Последним поворотом на жизненном пути автора был переход на кафедру истории зарубежной философии философского факультета МГУ, куда его переманил проф. Ю. К. Мельвиль, бывший научный руководитель и тогдашний заведующий кафедрой. Его влияние сказывается и в этой книге, в разделе, посвященном "третьему позитивизму". Но мало-помалу темы философских проблем естествознания, и даже "западной" методологии науки, стали отходить на второй план, о чем свидетельствует содержание этой книги.

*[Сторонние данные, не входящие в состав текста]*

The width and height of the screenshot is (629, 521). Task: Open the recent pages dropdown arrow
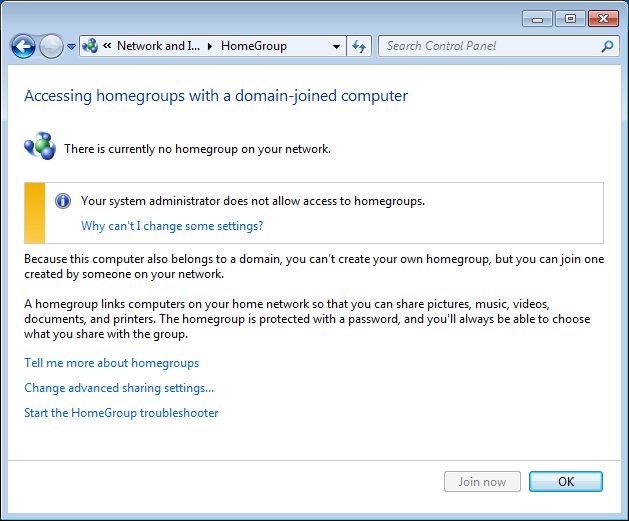[x=71, y=47]
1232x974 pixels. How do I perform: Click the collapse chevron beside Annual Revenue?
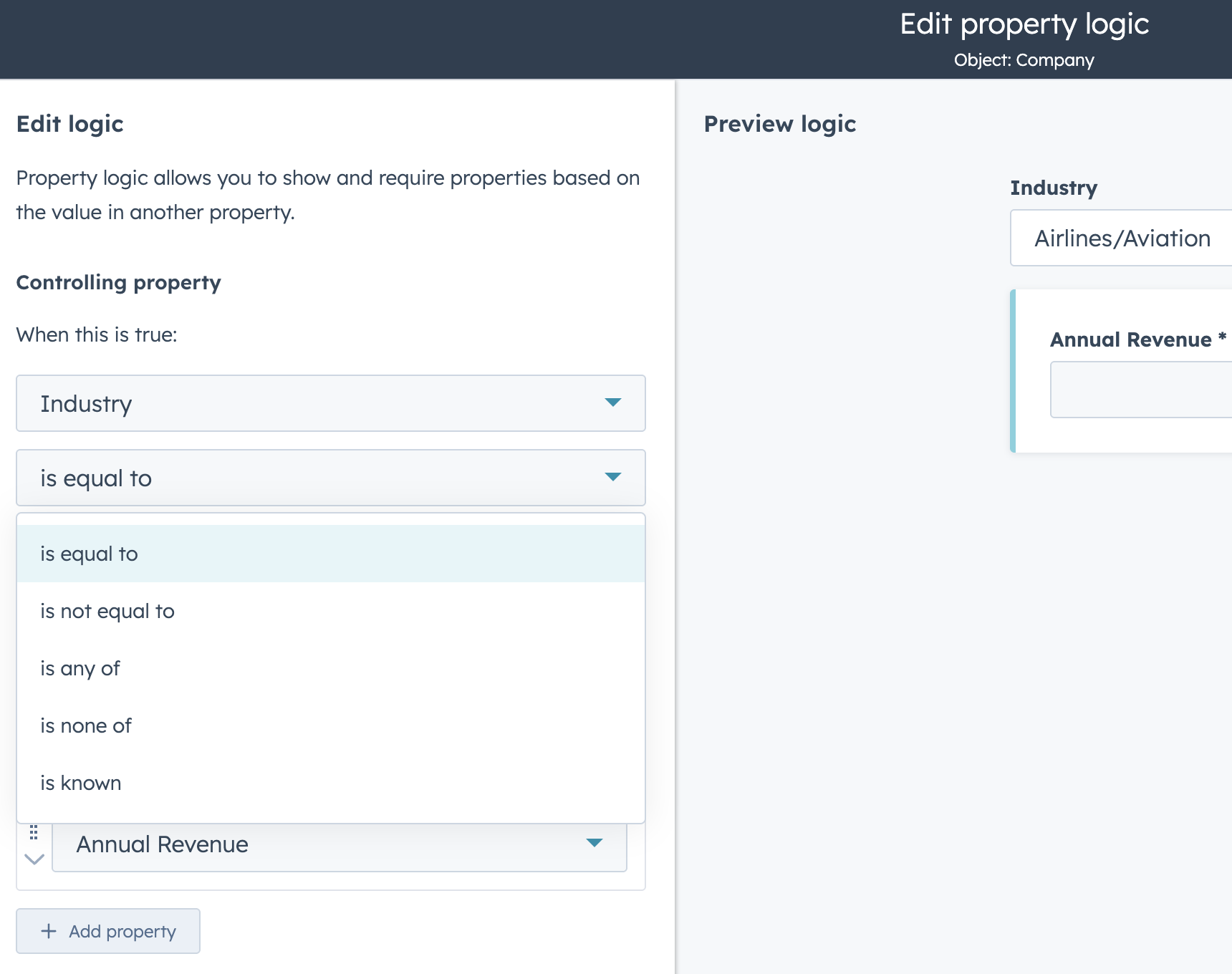(34, 859)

Она, в конечном счете, - итог многолетней лекционной работы над курсом "История современной западной философии". Но, как может убедиться читатель, это все же не представление западных философских концепций в хронологическом порядке и не их бесстрастное изложение: это результат попыток автора понять "логику" функционирования европейской культуры и тенденции ее развития. Видимо, такой подход не в малой степени следствие рационалистического воспитания ума...

В заключение несколько слов: содержание этой книги наверняка осталось бы в лекционных конспектах, в докладах на конференциях, в компьютерной памяти и в весьма несовершенном виде в прежних публикациях автора, если бы не исключительная настойчивость и самоотверженная помощь его жены, Смирновой Натальи Михайловны, которой автор выражает самую глубокую и самую сердечную благодарность.

И если бы не еще одно обстоятельство: его бывший студент, а теперь зарубежный бизнесмен, Владас Белаускас, два года назад предложил автору финансовую помощь, чтобы разрозненные материалы лекций, превращенные в связный текст, были изданы "на коммерческой основе". Издательство "Высшая школа", решившее опубликовать эту книгу в качестве учебника, избавило Владаса от расходов. Но кто знает, не будь того предложения, была бы она написана вообще или не затянулась ли бы ее подготовка "до греческих календ"?